Here the answer must be the exact run of lines from the line holding "How do I perform: Toggle the 标记显隐 button?" to the end of the material below, and nothing else.

─── Given data ───

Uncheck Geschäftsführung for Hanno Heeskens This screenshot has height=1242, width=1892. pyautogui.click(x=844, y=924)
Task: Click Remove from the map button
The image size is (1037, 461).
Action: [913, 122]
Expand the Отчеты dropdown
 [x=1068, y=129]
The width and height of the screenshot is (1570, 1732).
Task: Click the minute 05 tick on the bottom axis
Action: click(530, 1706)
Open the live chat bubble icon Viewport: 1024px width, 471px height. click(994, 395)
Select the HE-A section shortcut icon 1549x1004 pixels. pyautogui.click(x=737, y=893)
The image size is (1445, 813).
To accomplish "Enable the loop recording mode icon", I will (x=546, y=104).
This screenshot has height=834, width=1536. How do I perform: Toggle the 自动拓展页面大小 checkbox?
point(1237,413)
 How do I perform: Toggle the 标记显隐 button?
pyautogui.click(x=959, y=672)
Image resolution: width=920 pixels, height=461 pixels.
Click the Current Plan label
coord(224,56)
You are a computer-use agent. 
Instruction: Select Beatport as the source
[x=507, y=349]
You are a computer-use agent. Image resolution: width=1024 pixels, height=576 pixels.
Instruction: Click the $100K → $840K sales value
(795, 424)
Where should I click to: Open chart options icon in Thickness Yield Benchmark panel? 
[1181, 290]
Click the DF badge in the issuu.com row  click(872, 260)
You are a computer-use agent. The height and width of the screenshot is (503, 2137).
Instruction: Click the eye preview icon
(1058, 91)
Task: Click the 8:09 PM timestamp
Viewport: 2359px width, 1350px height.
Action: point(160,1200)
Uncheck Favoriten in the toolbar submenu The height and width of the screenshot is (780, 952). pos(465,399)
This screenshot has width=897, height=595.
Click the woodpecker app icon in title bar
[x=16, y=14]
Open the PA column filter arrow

───

◆ Answer box ◆
 How do I perform: Toggle the 标记显隐 button?
pyautogui.click(x=959, y=672)
Image resolution: width=920 pixels, height=461 pixels.
Click the Current Plan label
coord(224,56)
You are a computer-use agent. 
Instruction: Select Beatport as the source
[x=507, y=349]
You are a computer-use agent. Image resolution: width=1024 pixels, height=576 pixels.
Instruction: Click the $100K → $840K sales value
(795, 424)
Where should I click to: Open chart options icon in Thickness Yield Benchmark panel? 
[1181, 290]
Click the DF badge in the issuu.com row  click(872, 260)
You are a computer-use agent. The height and width of the screenshot is (503, 2137).
Instruction: Click the eye preview icon
(1058, 91)
Task: Click the 8:09 PM timestamp
Viewport: 2359px width, 1350px height.
Action: point(160,1200)
Uncheck Favoriten in the toolbar submenu The height and width of the screenshot is (780, 952). pos(465,399)
This screenshot has width=897, height=595.
Click the woodpecker app icon in title bar
[x=16, y=14]
Open the PA column filter arrow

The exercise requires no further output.